To be fair, this study was conducted in the overly litigious United States. Doctors who know that they are likely to face lawsuits if they miss a diagnosis are probably going to over diagnose and over-treat. But my personal experience tells me this is not just a US-based problem. I've seen plenty of patients here in Sweden with asymptomatic colonization of their urinary tract prescribed unnecessary antibiotics, to take just one example. I think the over-estimation has more to do with cognitive bias than with fear of litigation. Once you anchor on a diagnosis, say pneumonia in someone with a fever and a cough, you will almost certainly overestimate the probability of that diagnosis.

Let's move on. When it comes to how much a test changes estimation of probability, the doctors overestimated the effect of a positive lung x-ray by 92%, of a mammography by 90%, and of a cardiac stress test by 804%! They were relatively on the mark, however, when it came to estimating the impact of a positive urine culture, only overestimating by 10%.

When it comes to how much a negative test changes the estimation of probability, the doctors actually did ok, being close to the mark for both the chest x-ray, urine culture, and cardiac stress test, but wildly underestimating the predictive value of a negative mammogram (in other words, they thought breast cancer was far more likely than it actually was after getting back a negative mammogram, so again, they overestimated the probability of disease).

What can we conclude from this? Doctors have a pretty poor understanding of how the tests they use influence the probability of disease, and they heavily overestimate the likelihood of disease after a positive test. They are however generally better at understanding the impact of a negative test than they are at understanding the impact of a positive test.

Finally, the survey asked the doctors to consider a hypothetical scenario in which 1 in 1,000 people has a certain disease, and estimate the probability of disease after a positive and negative result for a test with a sensitivity of 100% and a specificity of 95%. Sensitivity is the probability that a person with the disease will have a positive test result. Specificity is the probability that a person without the disease will have a negative test result.

Regular readers of this blog will have no problem figuring this out. If you test 1,000 people, you will get one true positive (since the sensitivity is 100% you will catch every single positive case) and 50 false positives (with a specificity of 95% that means five false positives per 100 people tested). The odds of any one person with a positive test actually having the disease will thus be roughly 2% (1/51). So what did the doctors answer?

The average doctor in the study thought that the odds of a person with a positive test actually having the disease was 95%. In other words, they overestimated the probability by 4,750%!

Apart from that, they thought that a person with a negative test still had a 3% probability of disease, even though the sensitivity was listed as 100% (which means that the test never fails to catch anyone with the disease). Oops. I should add that there were no meaningful differences in how correct the answers were between attendings (more senior doctors) and residents (more junior doctors).

What can we conclude?

Doctors suck at estimating the probability of common conditions in scenarios they face on a daily basis, are not able to correctly interpret the tests they use, and don't understand even very basic diagnostic testing concepts like sensitivity and specificity. It's kind of like a pilot not being able to read an altitude indicator. Be afraid. Be very afraid.

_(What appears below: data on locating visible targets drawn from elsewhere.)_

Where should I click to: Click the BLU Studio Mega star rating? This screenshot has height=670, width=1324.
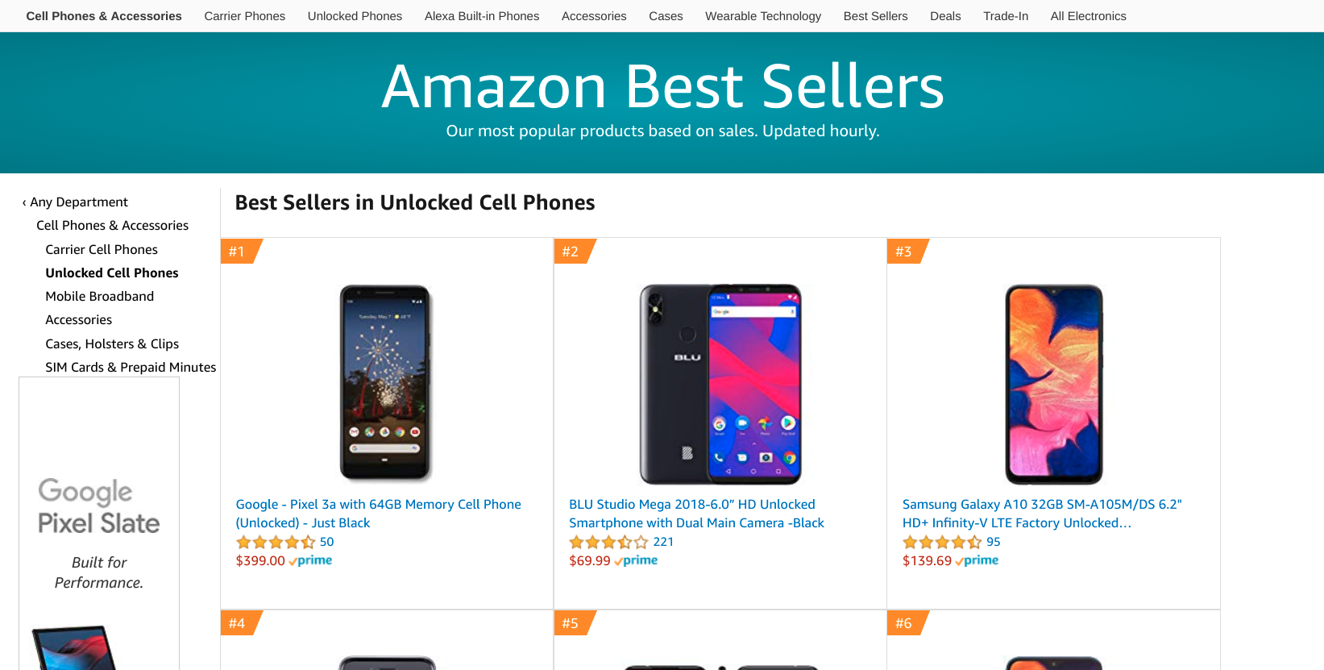608,543
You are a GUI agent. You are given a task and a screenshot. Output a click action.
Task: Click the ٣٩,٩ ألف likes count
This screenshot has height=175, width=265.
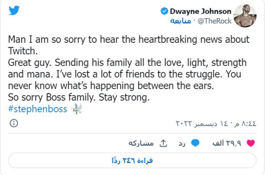coord(227,143)
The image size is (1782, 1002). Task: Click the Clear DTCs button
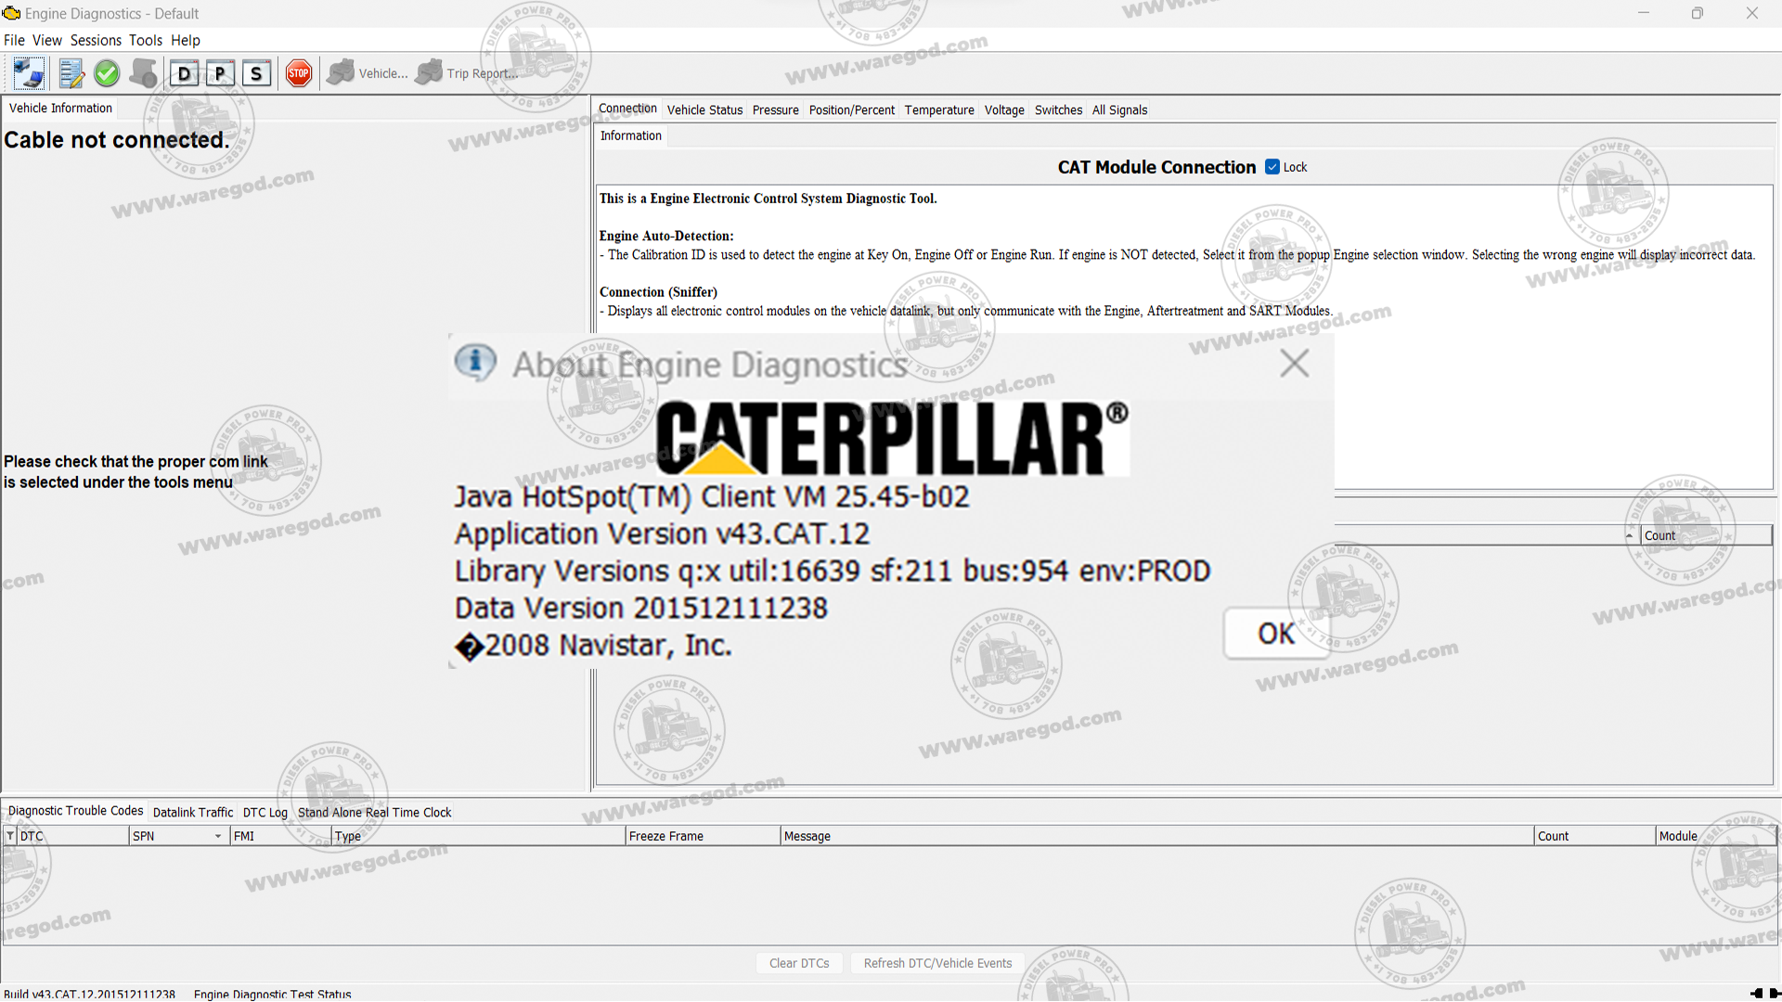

Medical schools should be thinking long and hard about the implications of this study. What it tells me is that medical education needs a massive overhaul, on par with the one that happened a hundred years ago after the Flexner report. We don't send pilots up in to the air without making sure they have a complete understanding of the tools they use. Yet that is clearly what we are doing when it comes to medicine. Admittedly the practice of medicine is much more complex than flying a plane, but I don't think that changes the fundamental point.